▶ _Task item_:
The response must contain every line below in which "will" appears.

Dataset entries
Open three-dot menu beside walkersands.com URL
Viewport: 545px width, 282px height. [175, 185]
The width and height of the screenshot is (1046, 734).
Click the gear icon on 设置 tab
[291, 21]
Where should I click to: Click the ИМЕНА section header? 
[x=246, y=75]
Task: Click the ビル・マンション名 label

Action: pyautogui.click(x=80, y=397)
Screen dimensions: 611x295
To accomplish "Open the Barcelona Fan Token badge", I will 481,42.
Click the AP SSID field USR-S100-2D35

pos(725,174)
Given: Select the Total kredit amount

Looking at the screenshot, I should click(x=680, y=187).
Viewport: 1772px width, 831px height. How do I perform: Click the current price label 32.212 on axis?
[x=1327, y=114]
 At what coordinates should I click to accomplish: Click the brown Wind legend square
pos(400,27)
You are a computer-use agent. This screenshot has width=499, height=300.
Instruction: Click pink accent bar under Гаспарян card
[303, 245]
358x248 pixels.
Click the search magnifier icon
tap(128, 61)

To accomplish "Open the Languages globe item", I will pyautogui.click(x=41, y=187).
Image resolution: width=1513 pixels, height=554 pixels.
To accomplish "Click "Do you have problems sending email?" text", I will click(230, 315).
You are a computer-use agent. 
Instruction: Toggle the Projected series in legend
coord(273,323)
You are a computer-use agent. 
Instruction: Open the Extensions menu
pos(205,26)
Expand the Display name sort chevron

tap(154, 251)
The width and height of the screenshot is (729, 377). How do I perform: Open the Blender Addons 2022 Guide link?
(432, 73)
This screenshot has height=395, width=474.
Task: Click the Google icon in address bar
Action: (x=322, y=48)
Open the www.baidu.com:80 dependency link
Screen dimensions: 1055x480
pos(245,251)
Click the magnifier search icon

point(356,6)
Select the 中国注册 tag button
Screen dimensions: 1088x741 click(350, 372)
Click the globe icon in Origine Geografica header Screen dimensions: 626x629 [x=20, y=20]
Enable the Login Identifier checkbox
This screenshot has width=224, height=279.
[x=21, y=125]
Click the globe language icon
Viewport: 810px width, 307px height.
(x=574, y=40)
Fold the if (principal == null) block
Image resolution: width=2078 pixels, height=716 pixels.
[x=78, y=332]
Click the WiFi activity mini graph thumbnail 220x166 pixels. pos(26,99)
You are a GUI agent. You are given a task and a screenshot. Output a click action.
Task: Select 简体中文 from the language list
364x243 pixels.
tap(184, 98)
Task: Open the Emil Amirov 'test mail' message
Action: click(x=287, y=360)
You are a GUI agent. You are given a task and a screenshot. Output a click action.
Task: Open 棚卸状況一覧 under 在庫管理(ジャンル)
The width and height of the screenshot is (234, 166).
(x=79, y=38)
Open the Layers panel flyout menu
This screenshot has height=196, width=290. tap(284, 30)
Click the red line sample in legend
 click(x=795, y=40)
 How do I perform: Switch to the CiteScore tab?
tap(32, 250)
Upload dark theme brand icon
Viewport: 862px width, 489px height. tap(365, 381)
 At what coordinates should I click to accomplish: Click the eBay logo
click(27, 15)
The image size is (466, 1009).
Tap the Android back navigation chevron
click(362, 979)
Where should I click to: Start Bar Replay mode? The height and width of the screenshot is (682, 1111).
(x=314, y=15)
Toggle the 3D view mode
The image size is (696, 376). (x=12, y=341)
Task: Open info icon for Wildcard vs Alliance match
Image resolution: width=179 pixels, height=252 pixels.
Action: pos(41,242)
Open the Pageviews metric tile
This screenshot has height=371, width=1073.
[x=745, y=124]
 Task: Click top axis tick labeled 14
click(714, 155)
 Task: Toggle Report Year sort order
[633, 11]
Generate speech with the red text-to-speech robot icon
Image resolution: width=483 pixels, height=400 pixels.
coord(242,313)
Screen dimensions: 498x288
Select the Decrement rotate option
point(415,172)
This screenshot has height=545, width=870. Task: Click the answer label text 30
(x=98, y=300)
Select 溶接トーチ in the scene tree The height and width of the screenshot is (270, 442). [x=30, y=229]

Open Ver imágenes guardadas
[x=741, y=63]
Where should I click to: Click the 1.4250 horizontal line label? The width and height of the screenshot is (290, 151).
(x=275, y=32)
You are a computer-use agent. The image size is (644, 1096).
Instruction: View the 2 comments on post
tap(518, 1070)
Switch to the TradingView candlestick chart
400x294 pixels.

▶ _Exercise result_:
To accomplish "Open the Barcelona Fan Token badge", I will 481,42.
To accomplish "Open the Languages globe item", I will pyautogui.click(x=41, y=187).
To accomplish "Click "Do you have problems sending email?" text", I will click(230, 315).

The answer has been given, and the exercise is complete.